We conquered people through our joyfulness. Even though our joy was a facade, because we didn’t feel very joyful. We were using a strategy to achieve respectability within the community.
Did it work? Obviously it did, you only need to see that today we can manage to organize a LGBT pride march with a mobile music stage and 30,000 people inside the favela to see that. It worked so well that I’d say it was the perfect recipe for success.
We started from a reality where we defined ourselves with the phrase “let me exist,” and now I think this is being achieved, despite a lot of challenges remaining. Today the motto that defines us is “I am gay, I am lesbian, I am a transvestite, but I am equal to you and I demand respect.”
Our fight has expanded and we have been calling attention to the lack of public policies for LGBT people in favelas.
Our governmental bodies don’t mobilize when people talk about homophobia in favelas. Today, if something happens in Ipanema or Leblon [in Rio’s South Zone], the reaction is different because those neighborhoods are a kind of ‘showcase.’ In the case of people in favelas stereotypes of marginalization and violence dominate perceptions of residents, whether they are straight or gay.
Gay people in favelas are still very much forgotten about on all sides. Anti homophobia campaigns and groups engage a lot with the middle class but very little with the favelas.
To go inside the Center for the Prevention of Homophobia in downtown Rio you need to be wearing a certain type of clothing and have the right documents.

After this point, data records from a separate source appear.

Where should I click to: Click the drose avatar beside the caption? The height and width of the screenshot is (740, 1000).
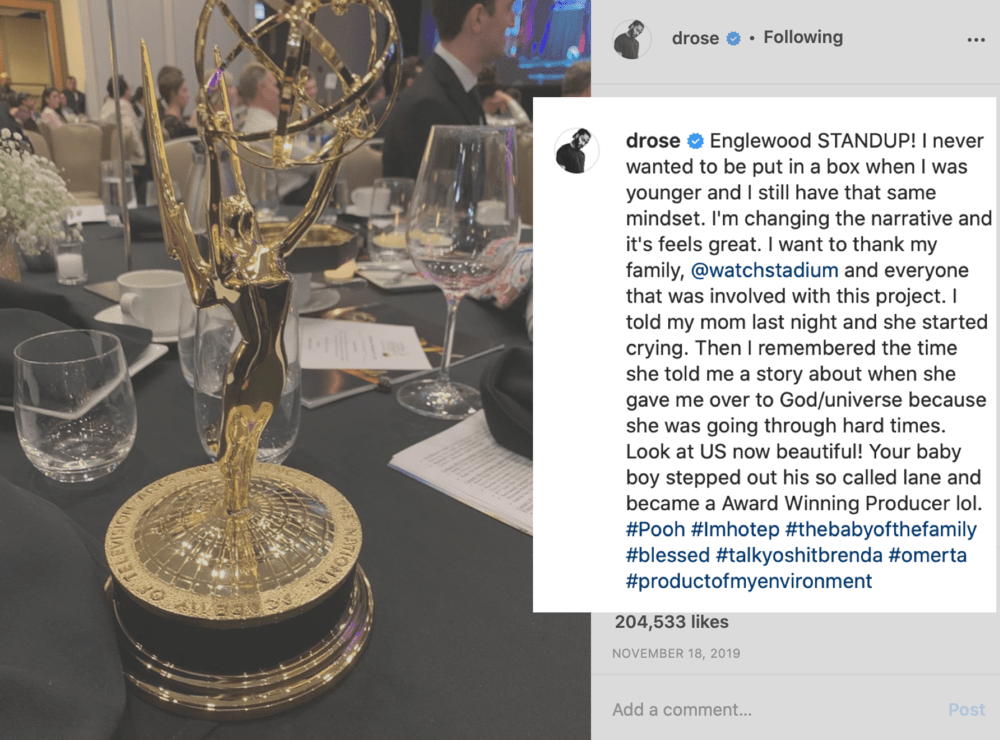(577, 151)
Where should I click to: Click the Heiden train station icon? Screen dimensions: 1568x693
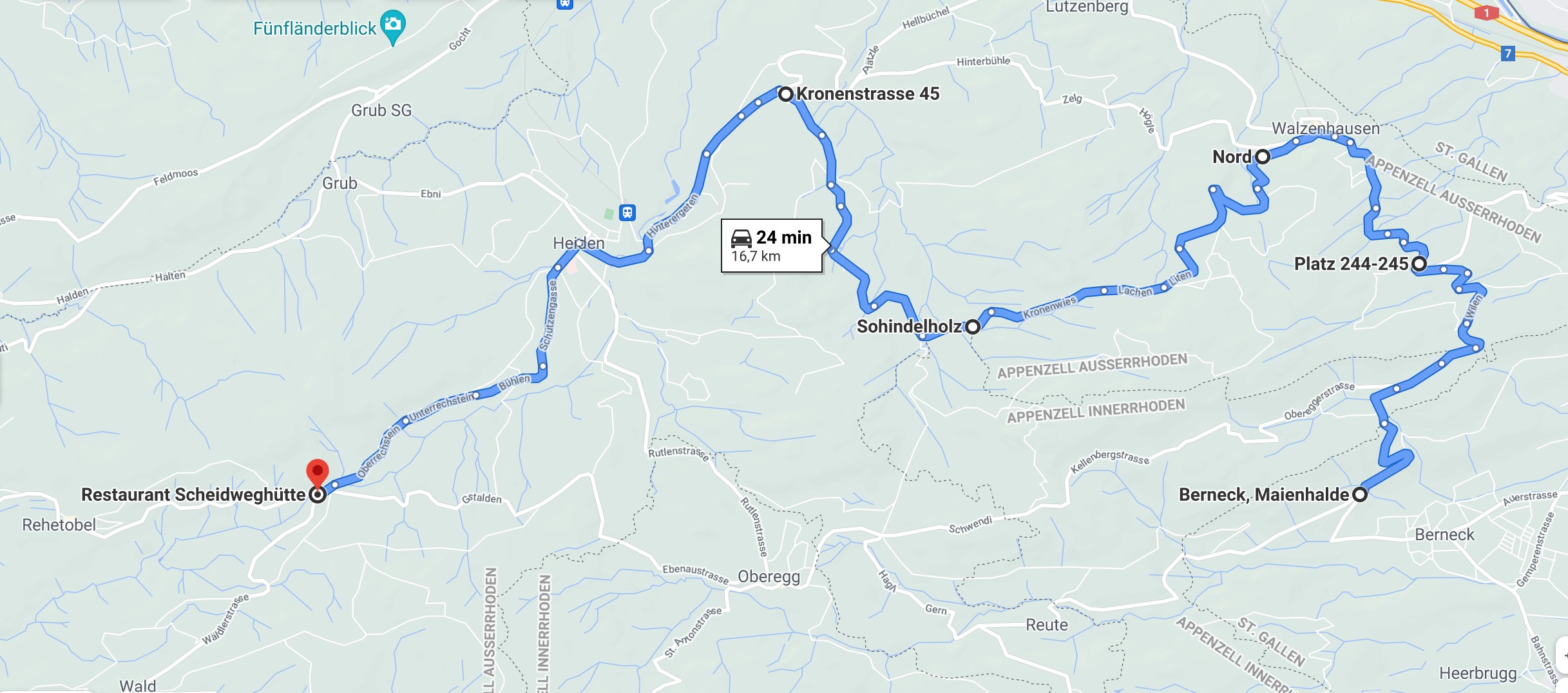coord(627,212)
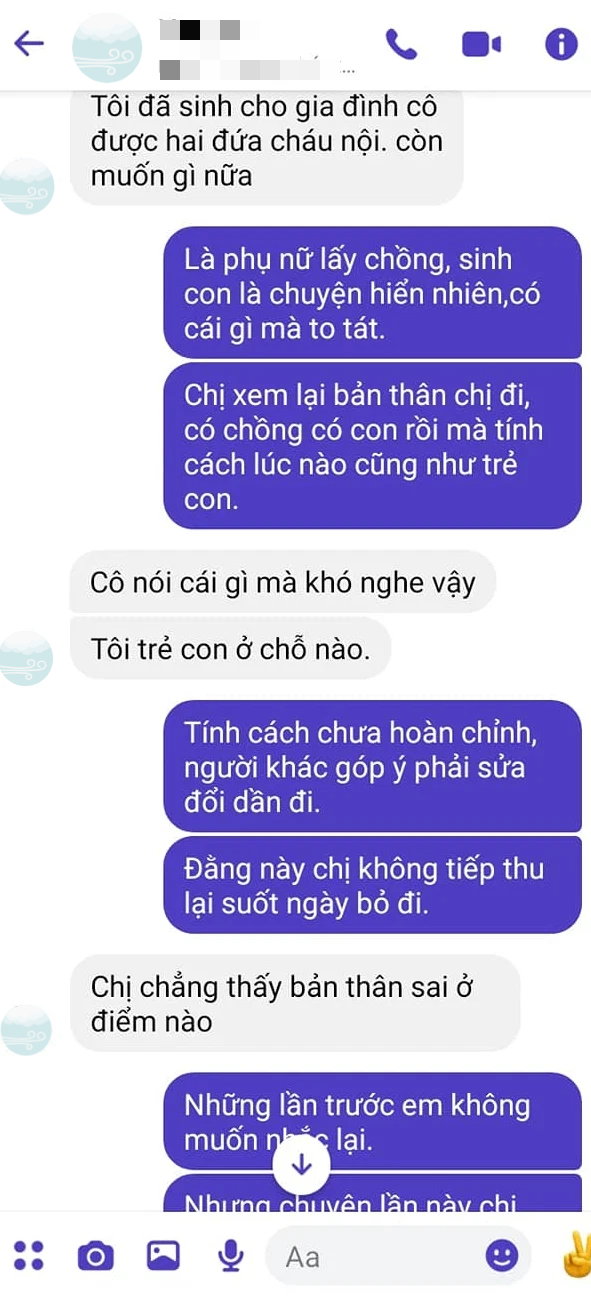Jump to latest messages with down arrow
The height and width of the screenshot is (1313, 591).
click(x=302, y=1164)
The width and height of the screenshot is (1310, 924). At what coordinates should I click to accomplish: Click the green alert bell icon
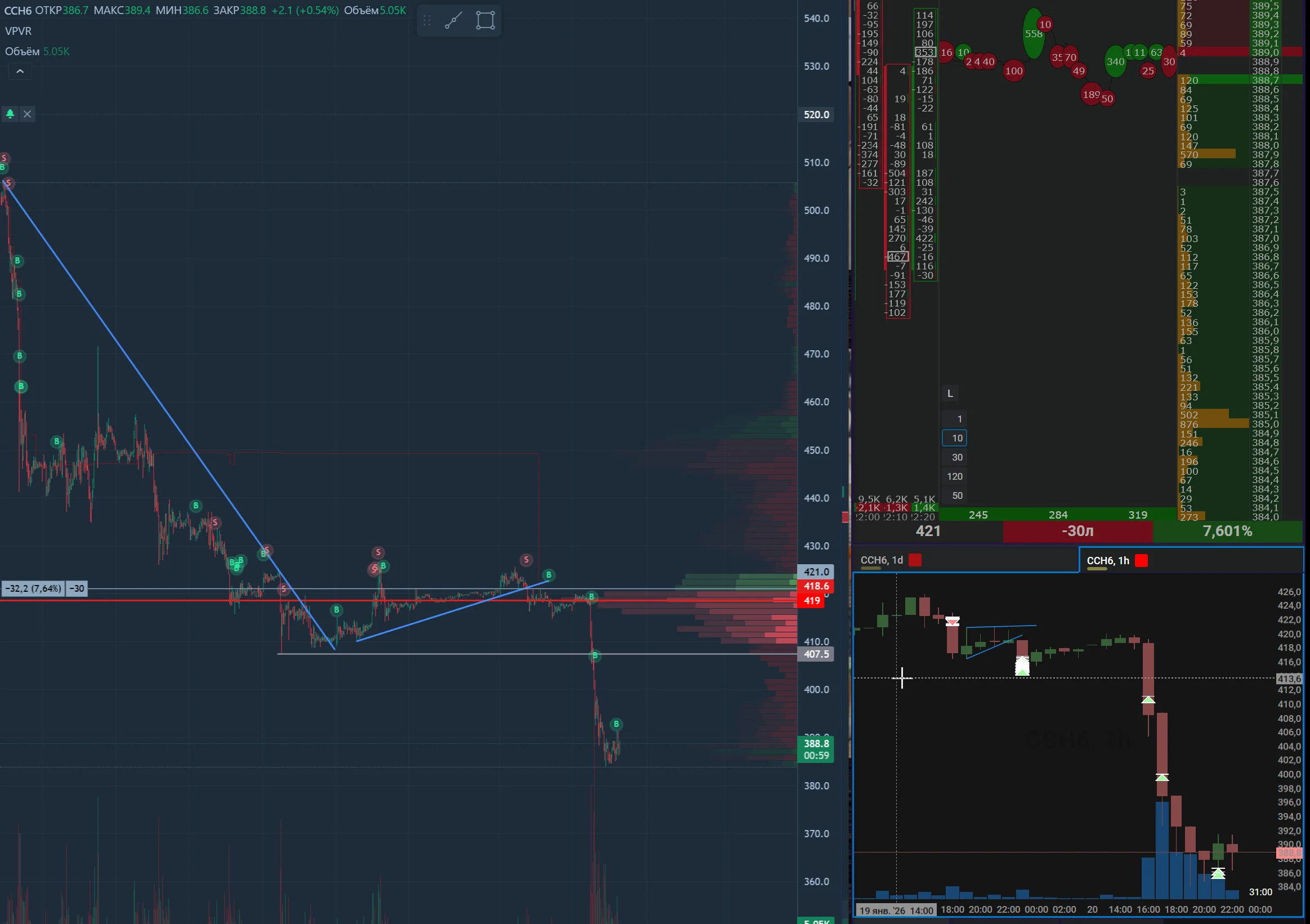pos(10,114)
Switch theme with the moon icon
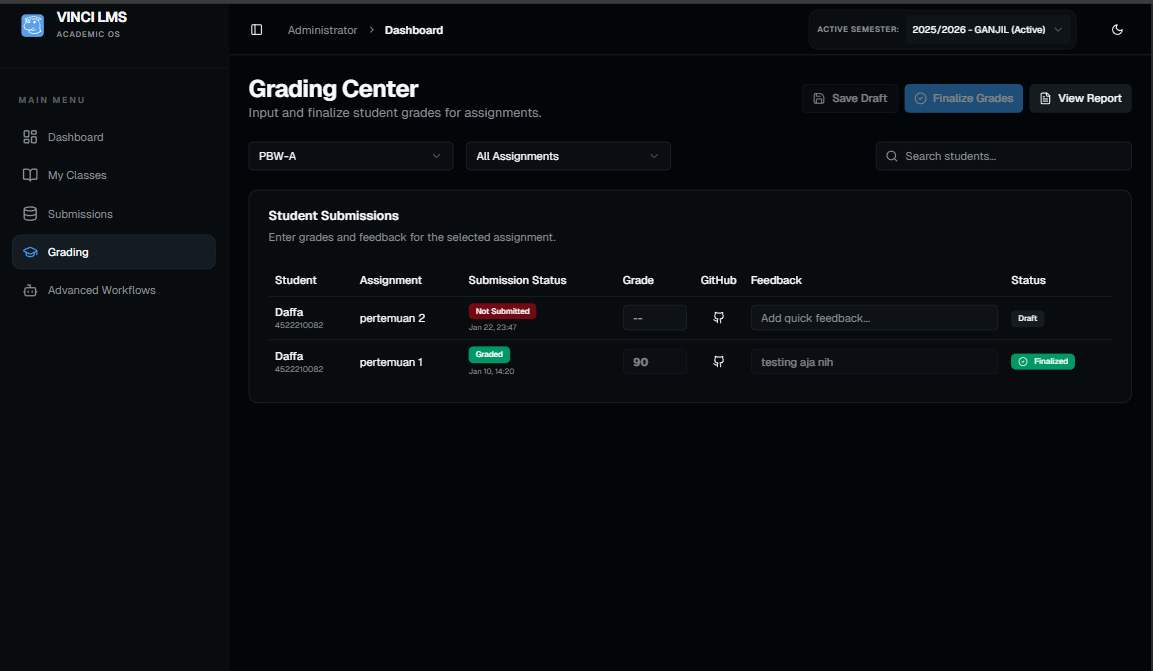Image resolution: width=1153 pixels, height=671 pixels. (x=1117, y=30)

Favela residents can find it harder to access this center to file a statement or complaint and there are no such centers inside the favela.
Have there been advances in the LBGT cause in the country as a whole? Of course, but we [favela residents] have not enjoyed these advances. Civil partnerships, gay marriage, adoption rights. In the favela we are still fighting for something much more basic: for our lives. The preservation of life.
Walking holding hands and kissing? I would say that this is still almost impossible for an LGBT person inside the favela. It could happen, but there will certainly be repression, which could take the form of a bad look or a curse. Personally I don’t walk hand-in-hand with my husband.
And of course for transvestites and transexuals prejudice is always worse than against gays and lesbians. You can now see transvestites as deans of universities, holding important positions, but even so we are still simply within the sphere of showing we are here and we exist. We’re still not seeing a real increase in rights and more respectability.
As we are a very vulnerable population, many transexuals are killed in Brazil. Deep down, people think that the killing of a transvestite won’t come to anything, maybe because of this negative stereotype that exists of transvestites as attackers, robbers, marginal people. In reality, society approves of people who kill transvestites. Transexuals are being wiped out and society doesn’t care.
What do I think about the medal and the future? For me this medal represents the fact that it’s no longer acceptable to ignore LGBT people from favelas.
I always present myself as a favela resident. I go to bed and wake up with the word favela in my mouth. I consider myself to live in a favela, not a community, because community is an academic term. Calling where I live a community and not a favela will not minimize what my life is like in the favela, so I prefer to call myself a favela resident. Poor, black, from the favela, and proud of it.
My dream is to create a community center in Complexo da Maré, offering all kinds of activities, advice, services and healthcare, and with a space to report homophobia. With training for staff too, so we can create a network. I’m working towards this goal.
What about my future? I got married four years ago and my family, the first people to repress me, now accepts me to the point that we live together. It was difficult in the beginning, but now we live side by side, me, my family and my husband, and we have created a healthy environment for us all.”